Le parole del tecnico Peppe Dato
Il tecnico della Nuoto Catania, Peppe Dato, analizza il match con molto equilibrio nelle parole e con la consapevolezza che nelle prossime gare si può dare il massimo per giocare i playoff.
«Abbiamo giocato male – spiega Dato –, ma la cosa più evidente è che sono usciti fuori tutti i nostri limiti di questo momento. Il risultato non è mai stato in discussione, anche se abbiamo provato a colmare il divario, soprattutto perché loro hanno rallentato al termine e noi abbiamo fatto qualche gol in più per rendere il passivo meno ampio. Non è catastrofico perdere, ma loro hanno comandato la partita. Riguardo al raggiungimento dei playoff il divario con quelle che stanno davanti non è incolmabile e da qui in avanti ci sono diversi scontri diretti. A prescindere da quanto ci crediamo non riusciamo a colmare il gap con le squadre che ci stanno davanti. Buona parte della nostra squadra è formata da giovani».

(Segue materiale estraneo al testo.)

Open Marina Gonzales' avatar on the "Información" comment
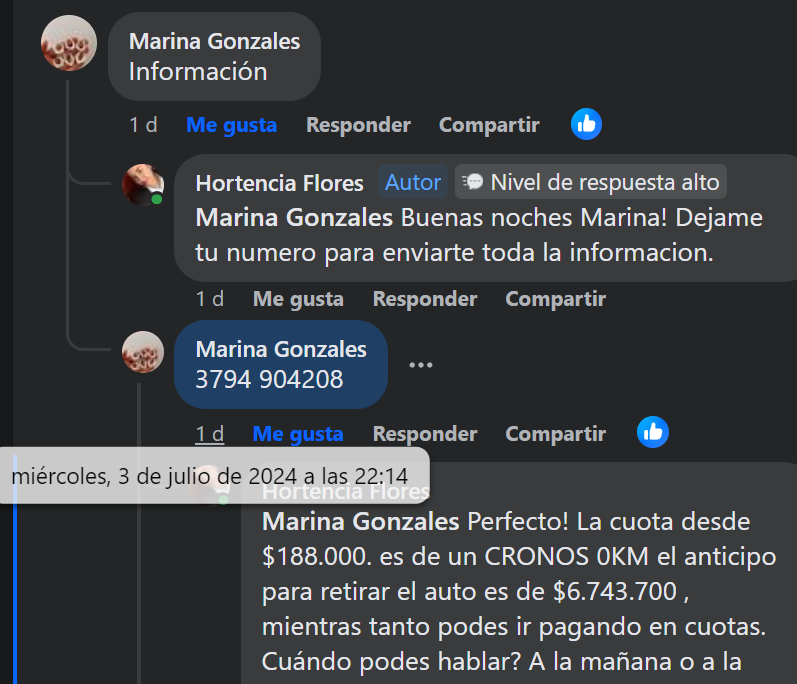This screenshot has width=797, height=684. point(69,44)
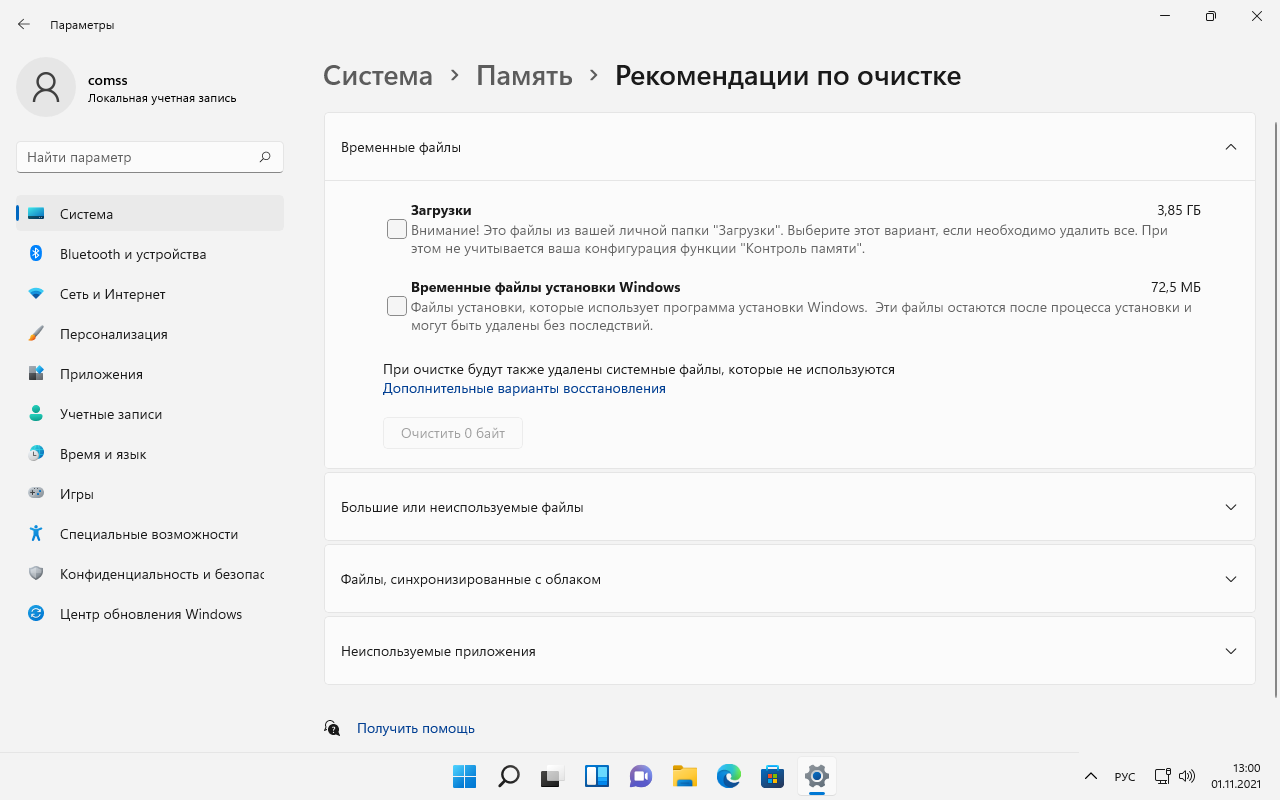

Le prossime sfide decisive per la stagione
Le assenze comunque si sono fatte sentire: «Oltre ai due lungodegenti abbiamo recuperato solo oggi Russo. In queste occasioni dovrebbe venire fuori qualcosa che invece non viene fuori. Mancano tre partite, non ci sono calcoli e nell’ultima a Palermo potrebbe esserci uno scontro decisivo. Dobbiamo capire quanto questi giovani sono in grado di reggere la pressione in una squadra che lotta per vincere. Io sono ottimista, ma sono anche realista».